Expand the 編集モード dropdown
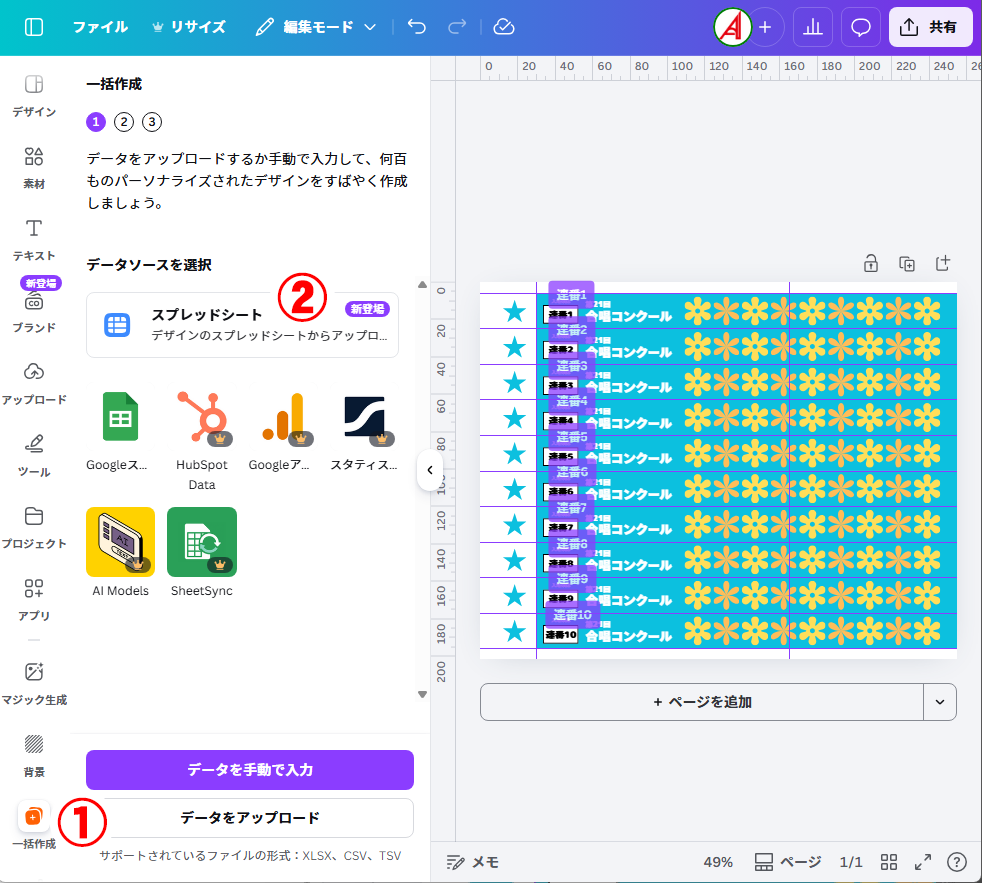[316, 27]
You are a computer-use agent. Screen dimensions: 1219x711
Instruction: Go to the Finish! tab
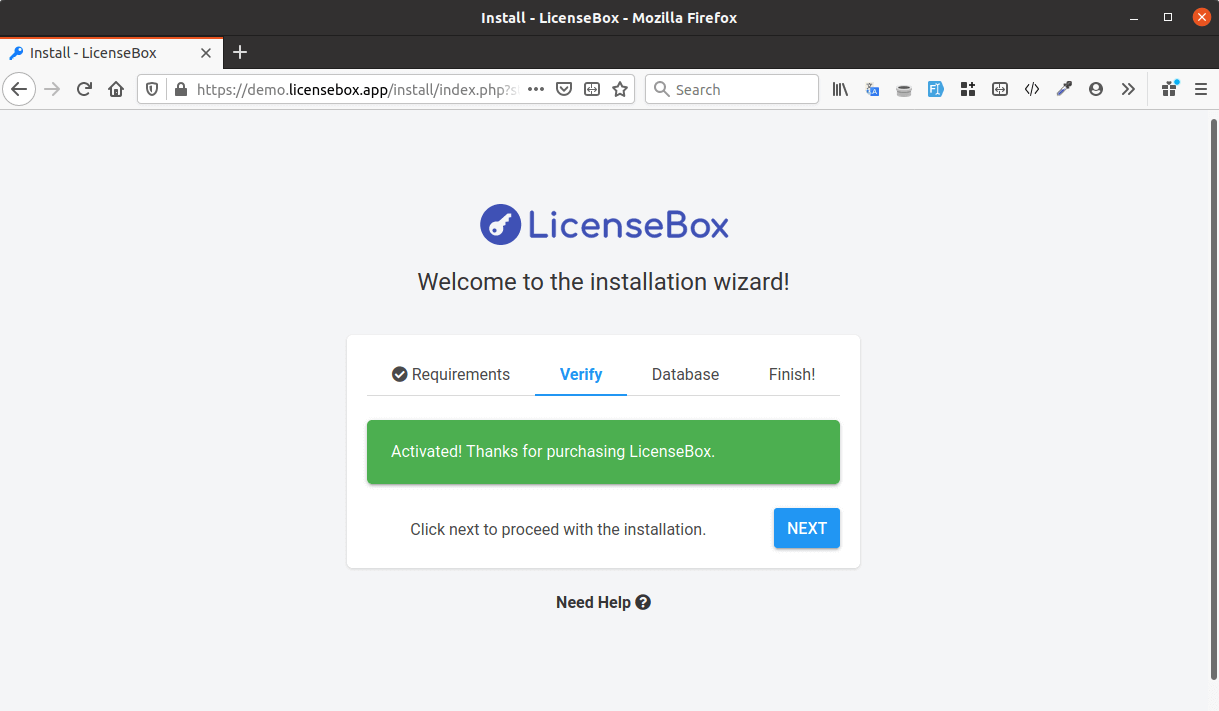point(791,374)
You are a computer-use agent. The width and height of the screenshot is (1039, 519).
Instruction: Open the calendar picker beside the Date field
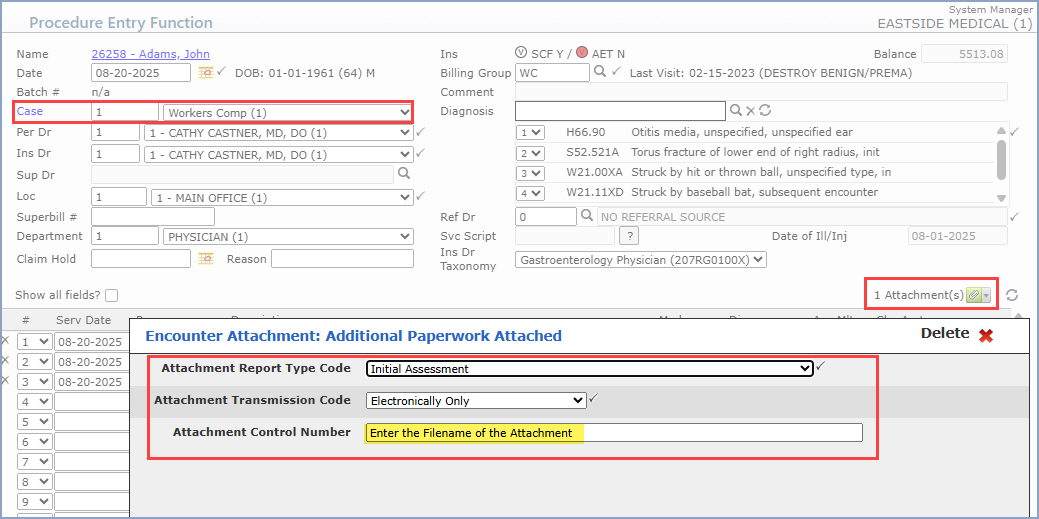[205, 73]
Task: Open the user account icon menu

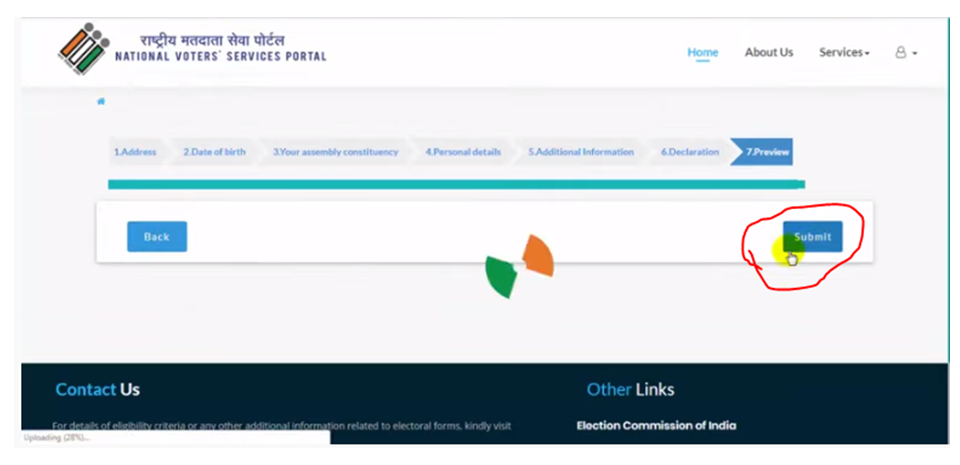Action: point(905,52)
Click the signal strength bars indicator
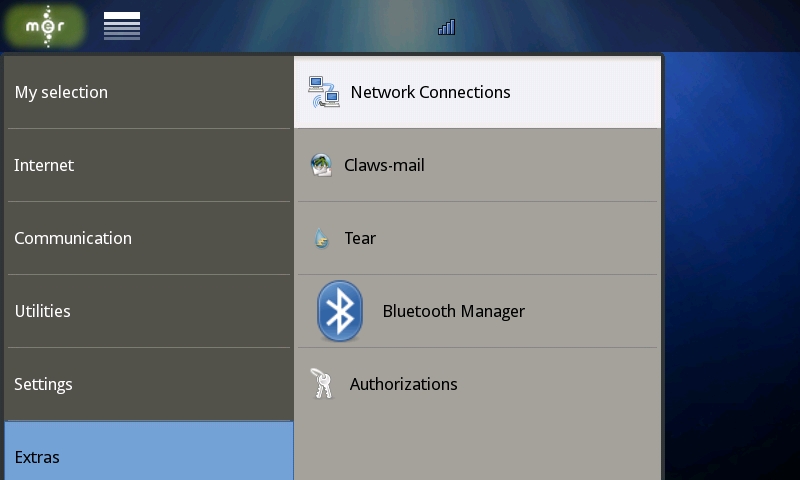Image resolution: width=800 pixels, height=480 pixels. (446, 27)
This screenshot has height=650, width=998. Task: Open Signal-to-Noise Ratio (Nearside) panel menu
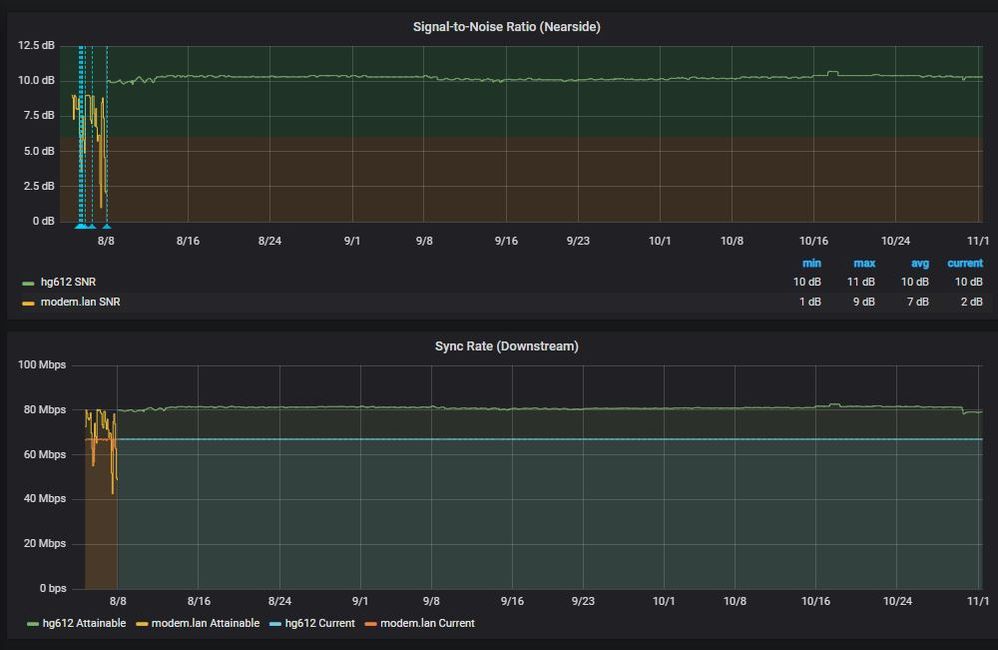coord(506,27)
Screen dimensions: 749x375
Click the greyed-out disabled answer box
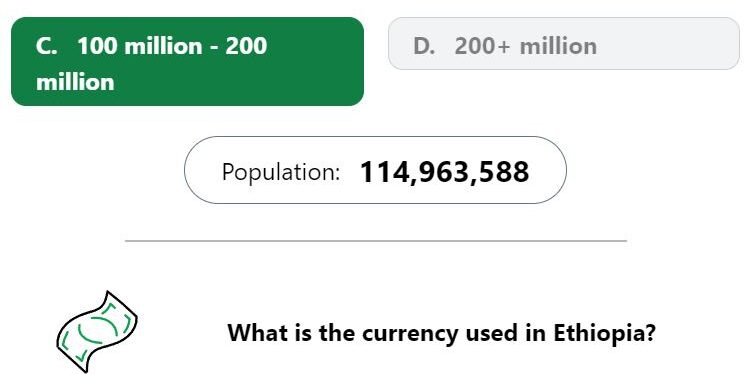coord(564,43)
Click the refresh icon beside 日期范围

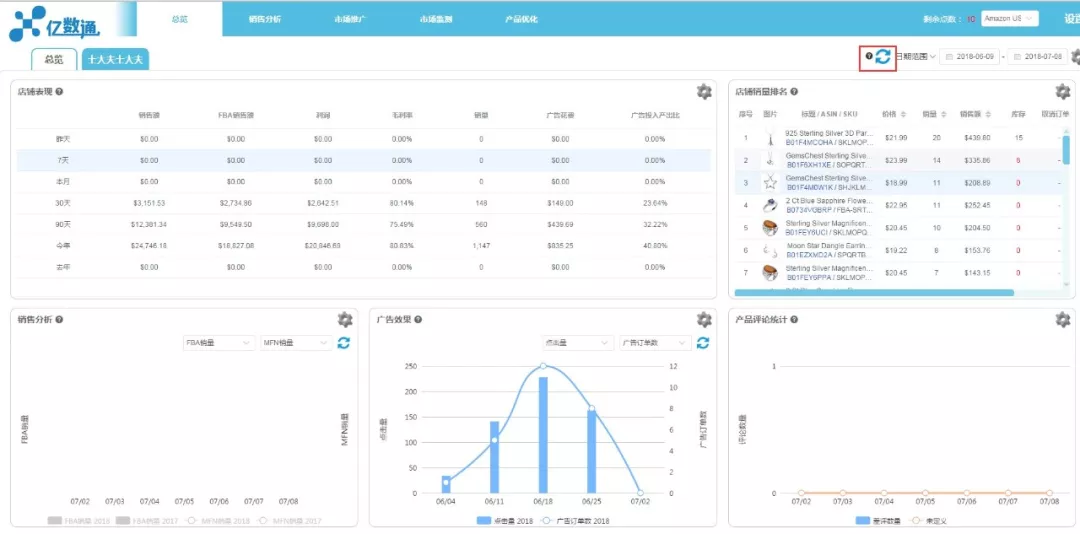[882, 57]
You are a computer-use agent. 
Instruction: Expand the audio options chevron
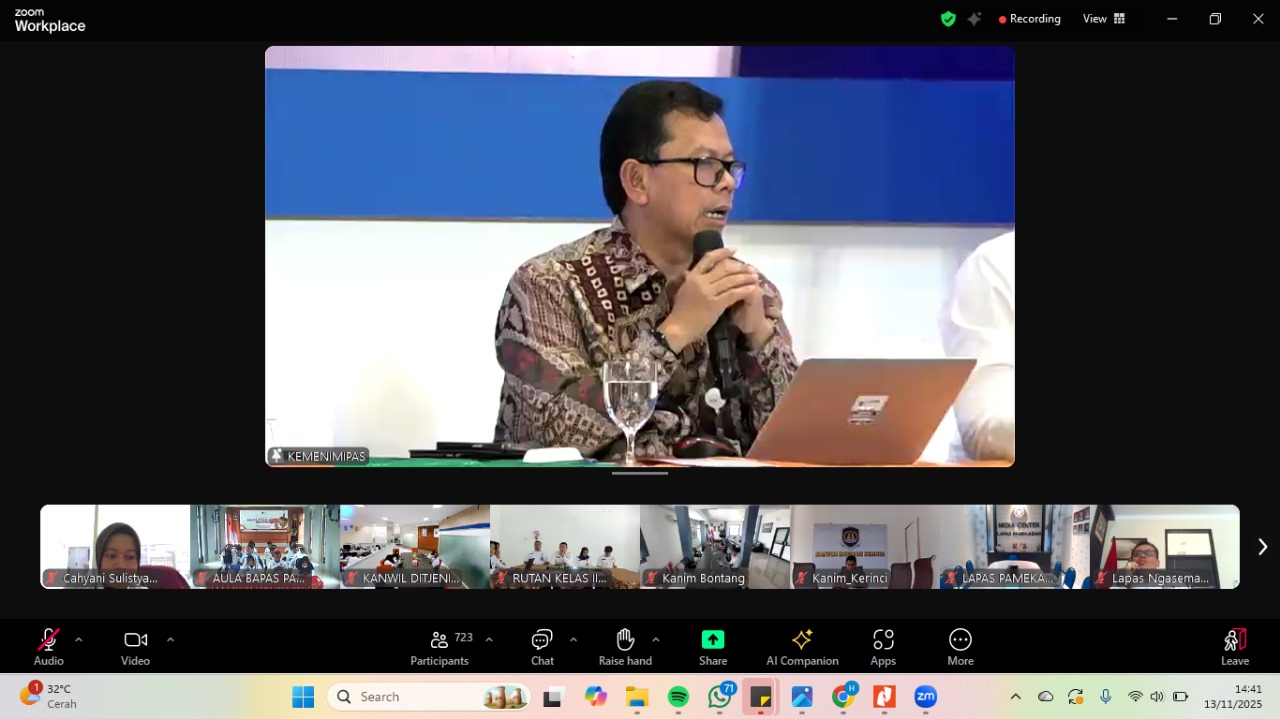79,640
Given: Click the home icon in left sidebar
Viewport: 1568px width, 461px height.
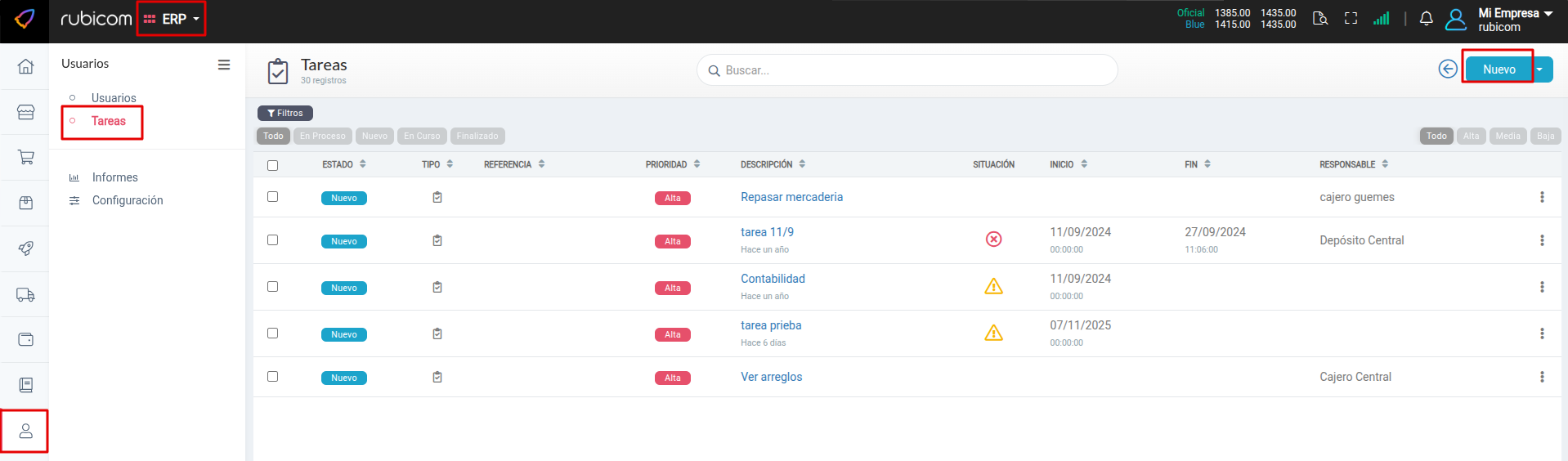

══════════

## What is expected
All of the data, minus its pictures, should be repeated exactly.

## Exercise solution
Expand the 編集モード dropdown
[316, 27]
You are a computer-use agent. Screen dimensions: 1219x711
Instruction: Go to the Finish! tab
point(791,374)
You are a computer-use agent. The width and height of the screenshot is (1039, 519).
Instruction: Open the calendar picker beside the Date field
[205, 73]
Task: Open the user account icon menu

Action: point(905,52)
Click the signal strength bars indicator
Image resolution: width=800 pixels, height=480 pixels. (446, 27)
This screenshot has height=650, width=998. Task: Open Signal-to-Noise Ratio (Nearside) panel menu
coord(506,27)
Screen dimensions: 749x375
Click the greyed-out disabled answer box
coord(564,43)
Click the refresh icon beside 日期范围

[882, 57]
You are a computer-use agent. 
Instruction: Expand the audio options chevron
79,640
Given: Click the home icon in left sidebar
Viewport: 1568px width, 461px height.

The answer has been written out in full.